Using MYcrobiota, we processed a total of 47 clinical samples and compared the results to routine bacterial culture. Our results showed that the majority of bacteria identified with culture were also identified with MYcrobiota, but the majority of bacterial taxa identified with MYcrobiota were not identified using culture. Many of the additional bacterial taxa identified using MYcrobiota are obligate anaerobes that were commonly detected as a large component of the microbial population in samples obtained from damaged skin sites, which is consistent with previous studies [17, 18]. Indeed, it is well known that anaerobic bacteria are able to cause serious and life-threatening infections but are often overlooked due to their requirement for appropriate methods of collection, transportation, and cultivation [19]. Therefore, the culture-free MYcrobiota detection platform can play an important role in the identification of the bacteriological etiology of anaerobic infections or any other infections caused by fastidious microorganisms. Of note, it could be argued that the development of extensive culture techniques (so-called culturomics) may eventually facilitate the successful culture of supposedly “non-culturable” microbial isolates [20].

In addition to the accurate detection and identification of bacterial OTUs within clinical samples, MYcrobiota also provides the relative abundances in combination with the absolute abundances for each detected bacterial OTU. This feature allows clinicians to obtain a comprehensive overview of the microbial composition of the clinical sample so that each quantified bacterial OTU, as well as the bacterial community as a whole, might be taken into account in clinical decision-making. Additionally, MYcrobiota allows for the removal of contaminating DNA from environmental sources in order to accurately and reliably investigate very low bacterial biomass, or no bacterial biomass, clinical samples [6]. For example, MYcrobiota confirmed the absence of 16S rRNA gene copies in eight of the ten samples that generated culture-negative results. The two discrepant samples contained either anaerobic bacteria or low amounts of the fastidious Kingella bacterium respectively. The ability to confirm culture-negative results improves the reliability of culture-negative diagnostic results. Additionally, the ability of MYcrobiota to detect bacterial OTUs at very low abundances makes MYcrobiota a suitable method to investigate normally sterile body sites, such as synovial fluids, cerebrospinal fluids, and blood samples. It should be noted however that the authors are aware of the fact that the construction of MYcrobiota is only a first step in the transition of microbiota research into actual clinical diagnostics. Extensive clinical and financial validation studies will be needed in order to validate and justify the routine introduction of molecular microbiota profiling methods into clinical diagnostic laboratories.

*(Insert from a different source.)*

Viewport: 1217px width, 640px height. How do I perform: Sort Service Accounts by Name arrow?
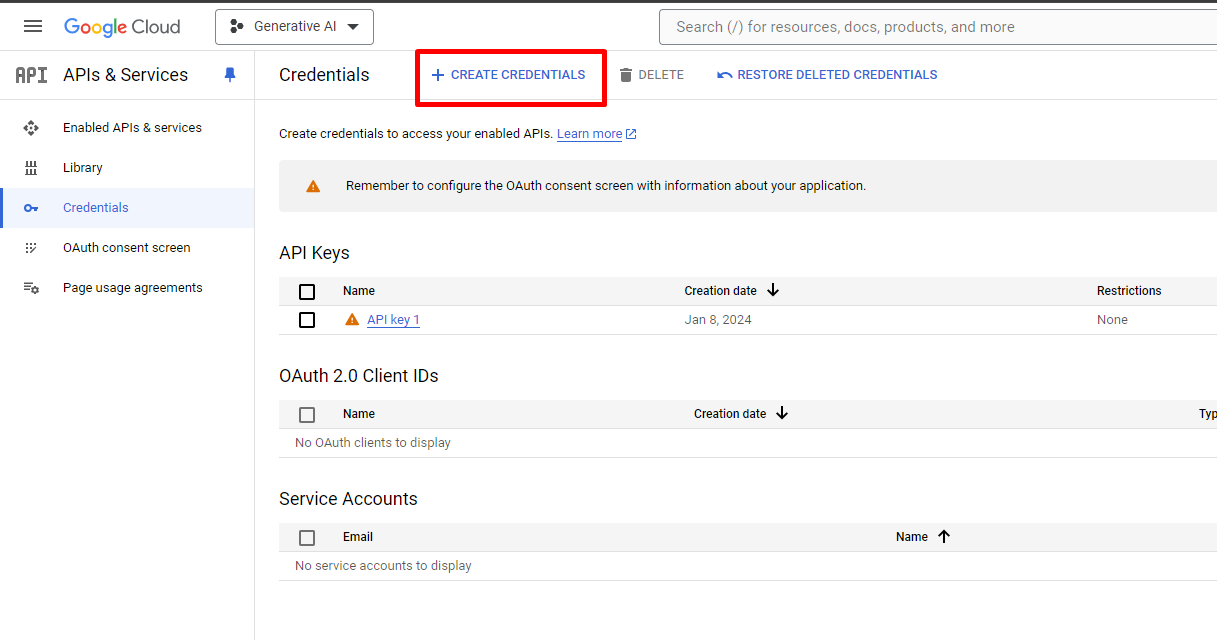click(x=944, y=537)

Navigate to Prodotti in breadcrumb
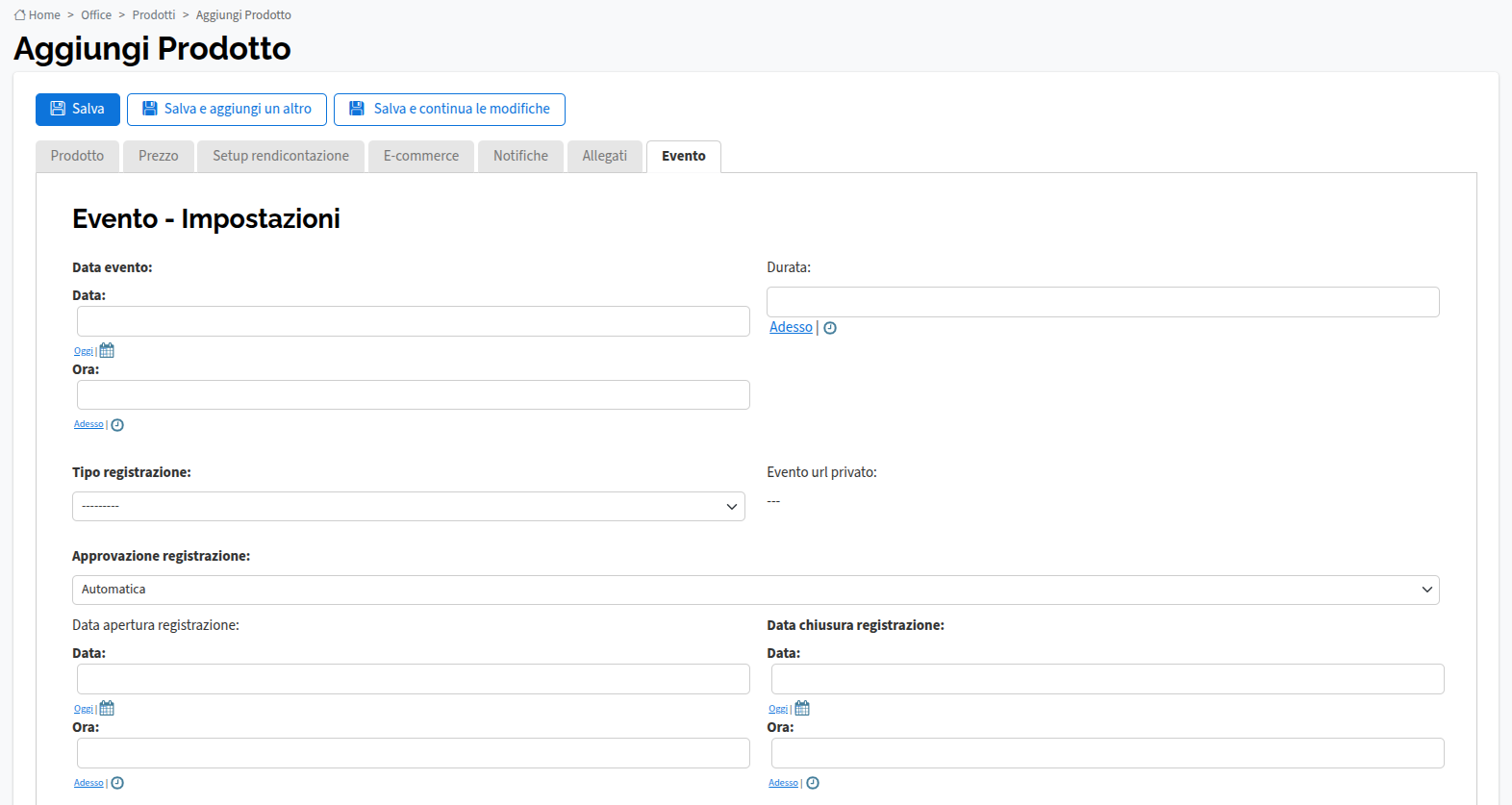[x=154, y=15]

In conclusion, the stepwise development of MYcrobiota paves the way to introduce quantitative microbiota profiling into the clinical diagnostic laboratory. The method provides a highly accurate and comprehensive overview of the microbial composition of clinical samples or, alternatively, confirms the absence of 16S rRNA gene copies in culture-negative samples, using a standardized and validated 16S rRNA gene NGS workflow. Despite some shortcomings, e.g., lack of species identification and the inability to provide detailed information on antibiotic susceptibility, our data illustrates that MYcrobiota has promising applications in the field of clinical diagnostics and warrants investment in future studies to accurately evaluate the clinical relevance of 16S rRNA gene NGS results in clinical samples.